Antibodies (anti-CD11c-APC antibody, anti-CD80-PE antibody, anti-CD86-FITC antibody, anti-MHC II-PE antibody) labeled with fluorescent substances for cell surface molecules in dendritic cells prepared in Preparation Example 2 and reacted at 4° C. for 20 minutes to stain the cells. Then, the cells were washed with phosphate-buffered saline (PBS), and the washed cells were suspended in PBS and analyzed with a flow cytometer, NovoCyte ^® 3000 (ACEA). The fluorescence intensity of a total of 30,000 cells was measured and analyzed with BD Biosciences' FlowJo10 software.

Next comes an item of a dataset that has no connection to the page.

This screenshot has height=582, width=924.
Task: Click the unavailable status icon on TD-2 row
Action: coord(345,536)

Specifically, on the 3rd, 6th and 8th days of culture, T74 was treated at a concentration of 10 μM, and on the 8th day, LPS and type II collagen were treated for 4 hours to confirm the expression of cell surface molecules in dendritic cells induced to mature. To do this, a fluorescently labeled antibody was stained and flow cytometry was performed.

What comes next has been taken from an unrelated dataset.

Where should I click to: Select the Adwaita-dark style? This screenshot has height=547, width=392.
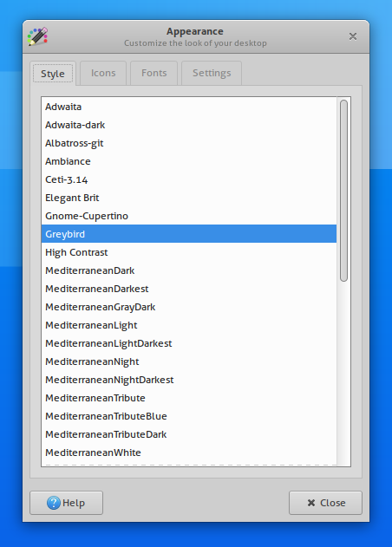point(189,125)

As a result, as shown in FIG. 1, it was confirmed that the expression of CD80, CD86, and MHC class II, which are costimulatory molecules of dendritic cells, decreased when treated with T74 compared to NT (Non-treated, control group not treated with T74). The above molecules are required in the process of inducing immune activity, such as the presentation and activation of antigens by dendritic cells to T cells, and their expression increases as the maturity of dendritic cells increases.

Therefore, it was confirmed that dendritic cells prepared by treatment with T74 showed immunotolerant properties.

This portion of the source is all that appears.